The Metropolitan Management Act of 1855 paved the way for 35 London Vestries to build new Vestry (Town) Halls, and in 1865 the Shoreditch Vestry Board commissioned CA Long as its architect. Long’s brief was clear: “The Committee have concluded it necessary that the design shall be such as would indicate the public character of the edifice, not extravagantly ornamented but of substantial and durable character.” The Vestry Board was determined to produce a building of distinction that differed from the other Vestry Halls of that time, with their red brick and Portland stone dressings. Emphasis was placed upon its being a prominent landmark.

Also – and this was highly unusual – the Board envisaged its Town Hall as a public space that would boast a theatre auditorium capable of seating 1,500 people, “to afford means for instructions and amusements by Lectures, Concerts and Entertainments”. There was sound reasoning behind this: at that time Music Halls, featuring mixed bills of variety acts and entertainment, were hugely popular – and remained so until the mid-1900s. The East End was a key destination.
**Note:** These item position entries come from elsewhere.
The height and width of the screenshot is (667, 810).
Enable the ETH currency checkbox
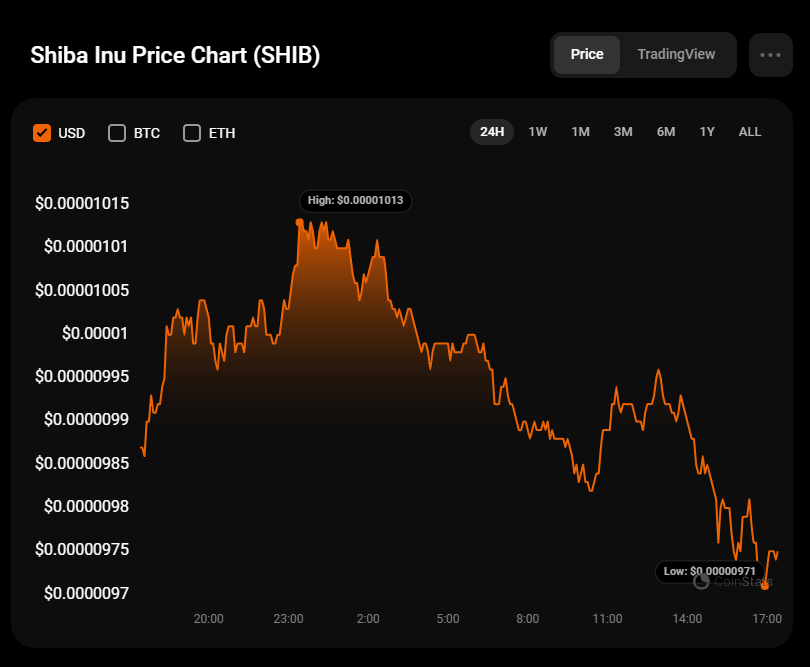point(192,133)
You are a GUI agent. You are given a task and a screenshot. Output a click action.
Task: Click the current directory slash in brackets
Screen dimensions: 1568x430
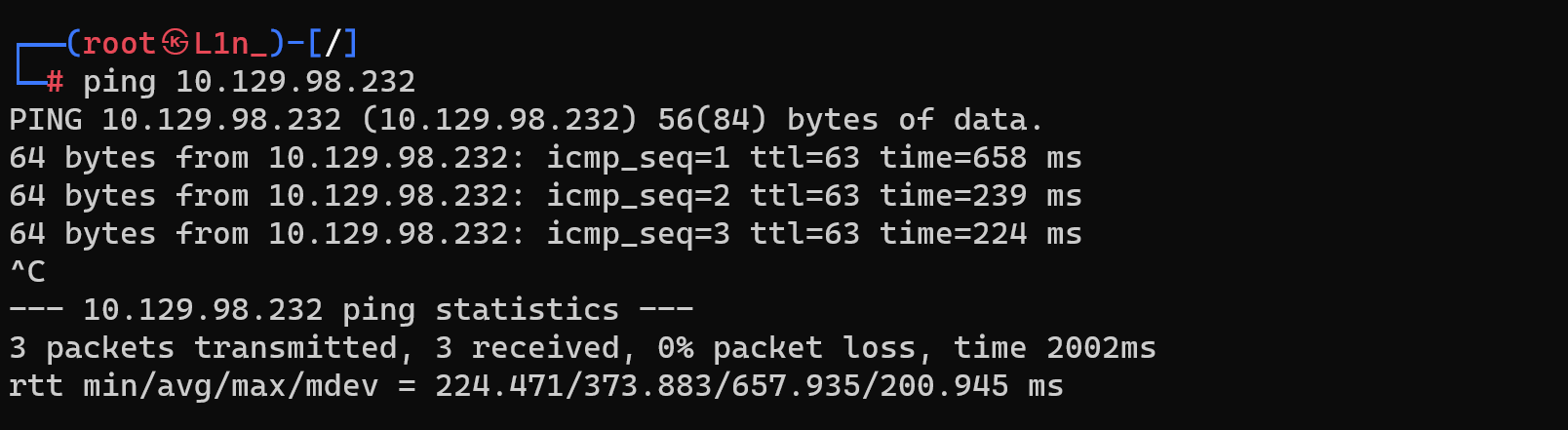tap(333, 43)
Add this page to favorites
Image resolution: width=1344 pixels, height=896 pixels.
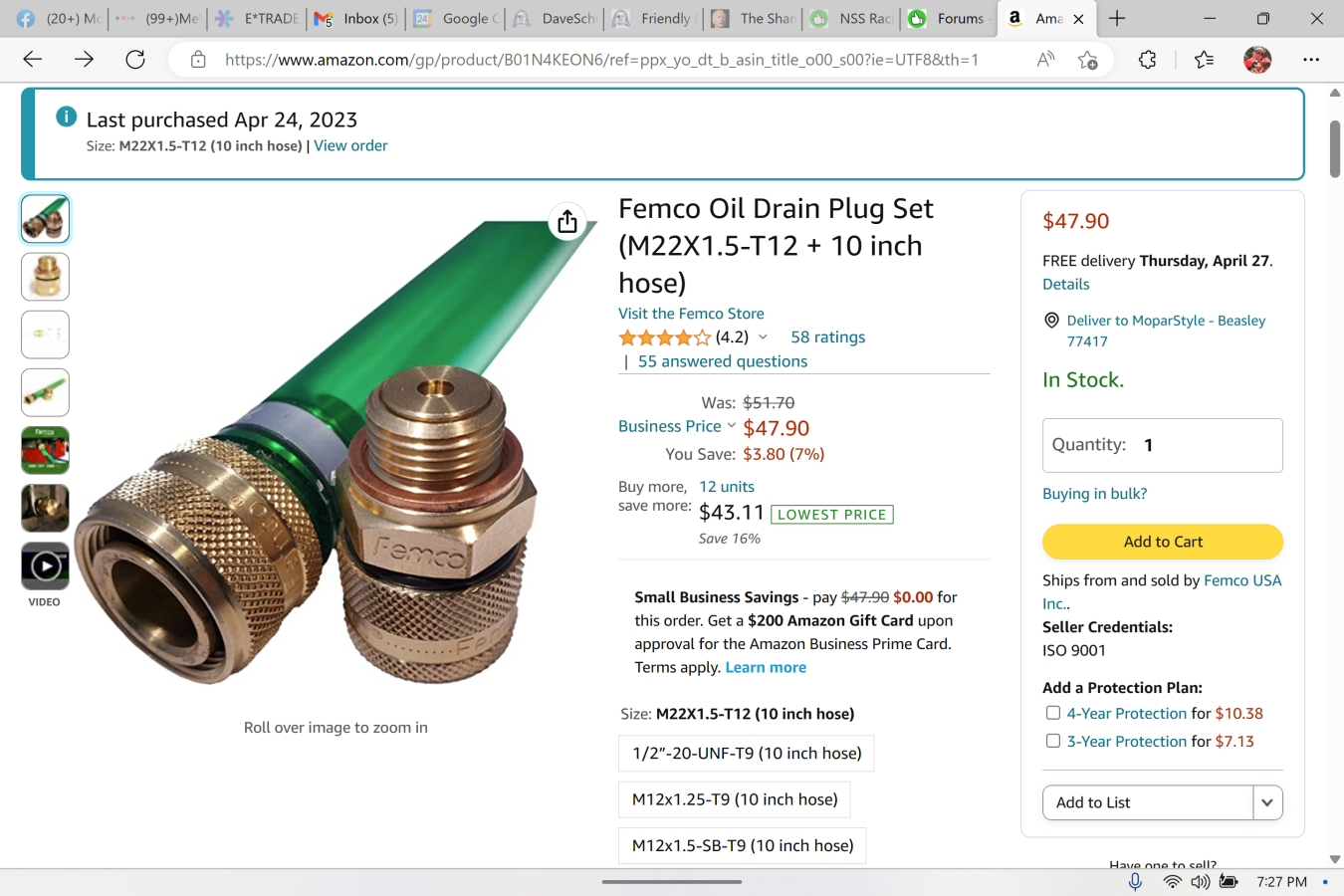pos(1087,60)
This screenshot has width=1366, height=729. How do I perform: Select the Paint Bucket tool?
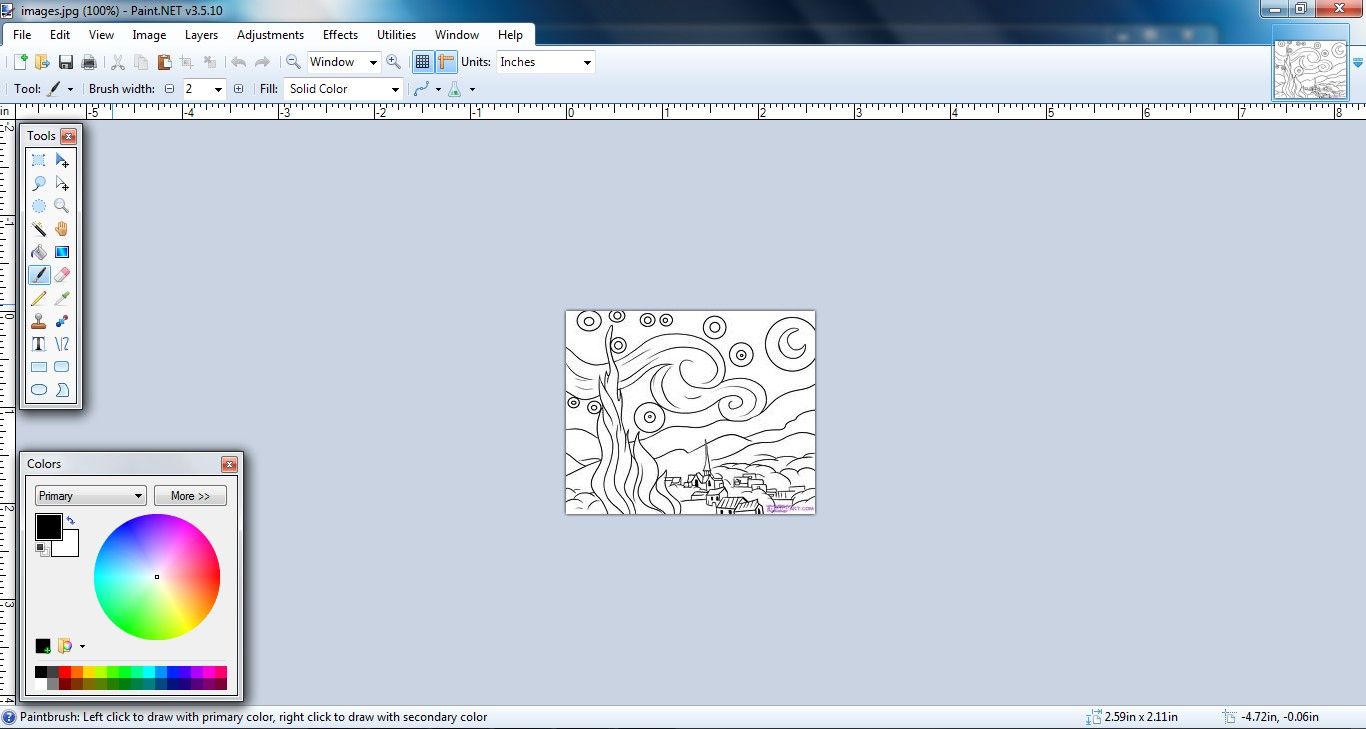coord(38,252)
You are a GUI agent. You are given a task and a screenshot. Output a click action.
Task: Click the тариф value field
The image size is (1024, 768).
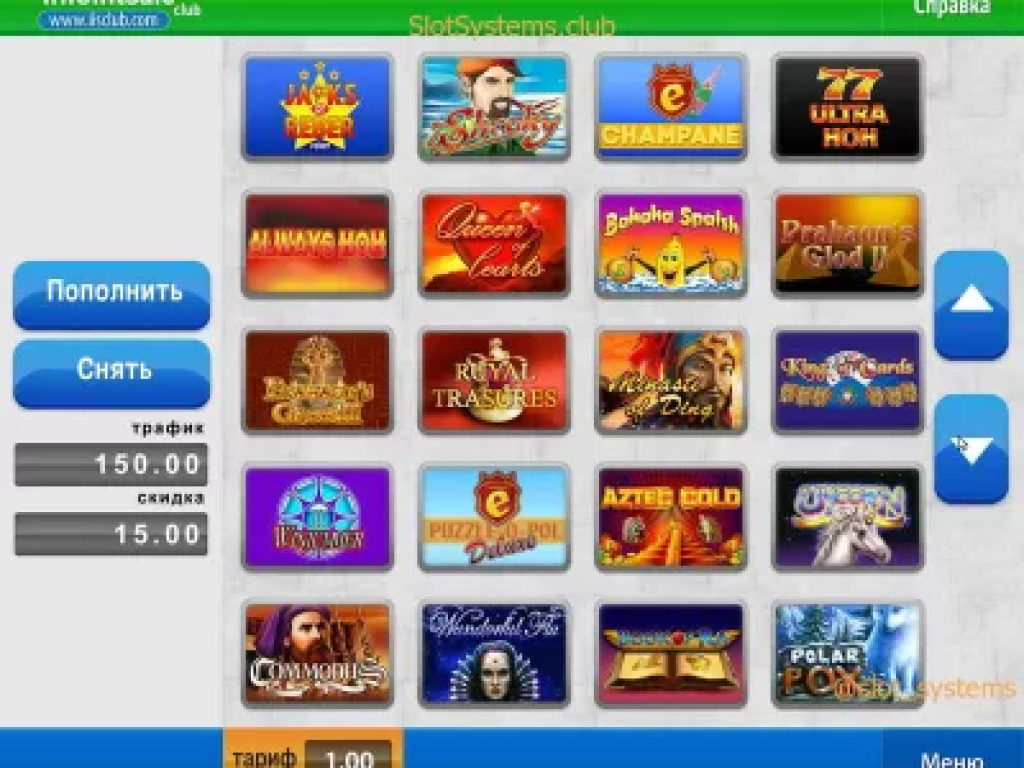tap(348, 755)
I loved my time inside this historic building. I had visited previously, once to see a play and once for a concert (both were great), but on neither occasion was I able to explore the building itself. In fact, it’s only in recent years that Shoreditch Town Hall became accessible by the public again; since 1865, when Shoreditch ceased to exist as an independent local authority, it had struggled to find a role for itself. Luckily, in 2000 a Trust was set up to save/keep the building. Restorations began – and continue – but this is a big, expensive job. It is also an intricate job – the building’s beautiful, tiled floors were covered entirely in linoleum and most of its Edwardian and Victorian features had been completely covered over, with Victoriana having fallen out of favour a while ago.

Where better than to begin our tour, then, than in the Grade 1-listed toilets? I’m being slightly flippant, of course, but there’s no doubting their importance historically. The tiles and work surfaces, as well as the toilets themselves, are listed – and a sympathetic renovation means that these are the most impressive cloakroom facilities I’m likely to use in quite some time.

Next stop: The Council Chamber – Shoreditch’s principal political space until 1965. I fell in love immediately with its stained glass windows and stunning ceiling – and was intrigued by its history. This is where the inquiry into the murder of Jack the Ripper’s last victim, Maria Kelly, was held, while the world’s press camped on the steps outside.

Those steps, as it happens, have witnessed a great deal of history; they are also where Sylvia Pankhurst was arrested, in 1913, following a political rally – having managed to elude capture for many years.

Perhaps the most impressive room in Shoreditch Town Hall, though, is its Assembly Hall. Designed in the grander style of Victorian theatre auditoria, its aim was to attract the top professional artists of the day, which it did: Arthur & Marie Lloyd, Dan Leno and George Leybourne all performed here. I’ve been lucky enough to watch Kandace Springs perform in this room – and its atmospheric elegance suited her voice and personality perfectly.

Assembly Hall

As the times changed, so did the public’s taste in entertainment – and musicals went into decline. Political rallies became a big draw, with Clement Attlee, Herbert Morrison and Oswald Moseley all addressing large crowds here. But it was boxing for which Shoreditch Town Hall would become renowned, with the likes of the Krays (complete with massive entourages and demanding free entry) and Oliver Reed turning up to watch matches. There were no health and safety regulations back then, of course, and our guide painted a vivid picture of what it would have been like at those matches, the air thick with cigarette smoke, with spectators throwing coins into the ring to encourage the fighters.

Downstairs in the basement, there is a very different feel – in part because the renovations are still ongoing. Retaining its original decor – and bomb damage – there is, amazingly, no damp. The basement been used for all sorts of purposes: storage, loading, kitchens (the ovens in which the councillors’ meals were cooked are still in situ) and as a bomb shelter in the early part of WWII, when Shoreditch was heavily bombed. We were able to take a peek into the caretaker’s accommodation, which still sports its original Victorian fireplace and wallpaper – complete with arsenic.

STH basement

What an incredible building – and how pleased the Shoreditch Vestry Board would be to see how much it remains a part of the local community. I know for a fact that I’ll return – with so many different reasons to visit, from tea dances to Shakespeare productions, it would be more difficult, to be honest, to stay away.